Think about it. You already have the hardware, meaning you paid for it, and intel earned a profit on it. They are not going to sell it to you at a loss hoping you'll later need some of the paywalled features.
Anything you pay later is just squeezing you like a wet rag, it's not like intel is providing a service for the payment, no this is at zero cost for them. It's as if your gas stove charged you money if you wanted to use all 4 burners at the same time.
It is utterly ridiculous and I'll not abide by it.
Either give the hardware for free and charge for usage.
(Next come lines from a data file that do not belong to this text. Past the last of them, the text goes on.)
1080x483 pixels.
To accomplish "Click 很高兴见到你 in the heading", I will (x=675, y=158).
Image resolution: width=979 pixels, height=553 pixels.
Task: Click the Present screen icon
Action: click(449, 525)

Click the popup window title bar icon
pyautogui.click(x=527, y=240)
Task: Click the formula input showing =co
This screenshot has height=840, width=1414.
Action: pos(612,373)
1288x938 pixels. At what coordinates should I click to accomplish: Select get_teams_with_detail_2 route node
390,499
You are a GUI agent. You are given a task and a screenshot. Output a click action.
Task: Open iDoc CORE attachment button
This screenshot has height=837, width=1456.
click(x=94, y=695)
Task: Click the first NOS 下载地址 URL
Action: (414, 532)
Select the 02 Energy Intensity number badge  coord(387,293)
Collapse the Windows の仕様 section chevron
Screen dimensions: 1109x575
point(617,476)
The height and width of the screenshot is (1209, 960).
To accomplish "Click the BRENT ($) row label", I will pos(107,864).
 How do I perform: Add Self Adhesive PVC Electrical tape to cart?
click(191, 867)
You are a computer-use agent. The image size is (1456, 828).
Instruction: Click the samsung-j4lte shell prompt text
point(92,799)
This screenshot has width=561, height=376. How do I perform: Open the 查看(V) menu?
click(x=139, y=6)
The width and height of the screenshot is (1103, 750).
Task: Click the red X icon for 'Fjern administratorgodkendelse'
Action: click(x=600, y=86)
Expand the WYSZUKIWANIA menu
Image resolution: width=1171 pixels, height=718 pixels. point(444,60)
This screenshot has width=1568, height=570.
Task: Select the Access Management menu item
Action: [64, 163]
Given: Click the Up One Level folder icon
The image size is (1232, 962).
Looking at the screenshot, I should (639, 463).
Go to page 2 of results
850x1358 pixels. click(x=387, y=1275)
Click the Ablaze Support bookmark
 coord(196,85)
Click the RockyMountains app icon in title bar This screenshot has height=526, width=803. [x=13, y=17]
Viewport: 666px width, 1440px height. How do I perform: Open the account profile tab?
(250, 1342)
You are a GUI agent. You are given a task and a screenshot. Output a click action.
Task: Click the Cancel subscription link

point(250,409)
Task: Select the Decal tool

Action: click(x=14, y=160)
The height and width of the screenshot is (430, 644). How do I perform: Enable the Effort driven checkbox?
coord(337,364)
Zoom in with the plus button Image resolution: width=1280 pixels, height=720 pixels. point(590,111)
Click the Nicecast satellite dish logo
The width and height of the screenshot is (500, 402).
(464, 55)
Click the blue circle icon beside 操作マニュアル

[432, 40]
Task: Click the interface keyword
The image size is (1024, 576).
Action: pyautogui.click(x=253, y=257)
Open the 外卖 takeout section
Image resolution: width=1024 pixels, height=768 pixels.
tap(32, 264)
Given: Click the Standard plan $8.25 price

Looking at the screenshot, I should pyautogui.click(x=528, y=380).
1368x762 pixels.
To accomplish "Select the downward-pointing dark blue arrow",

Or if you are making me pay up front for it, then don't even think about charging me for using features already in it.
That's not really how it works.
It's just an easier form of distribution.
It may cost Intel lots in engineering time to design and implement these features, but to implement them the chip coats them very little as it doesn't take much silicon.
The cost model could very much be based on them selling at a loss if no one buys the extended features, but knowing that on average a certain percentage of buyers will pay extra for the added feature, so on average they will see a profit.
Unless they get greedy, it allows them to offer their customers a lower cost entry point, while still allowing them a simple upgrade path.
Again, unless the base and unlocking costs are out of whack (it they turn it into a subscription model) there is nothing really wrong with this.
It's much like software, where the code already sits on your machine and you pay to unlock various features of it.
Intel would essentially be saying that the marginal cost of distributing these features to everyone is worth it if it allows for an easy upgrade later.
They are essentially adding additional stuff in for free that you can pay to unlock later.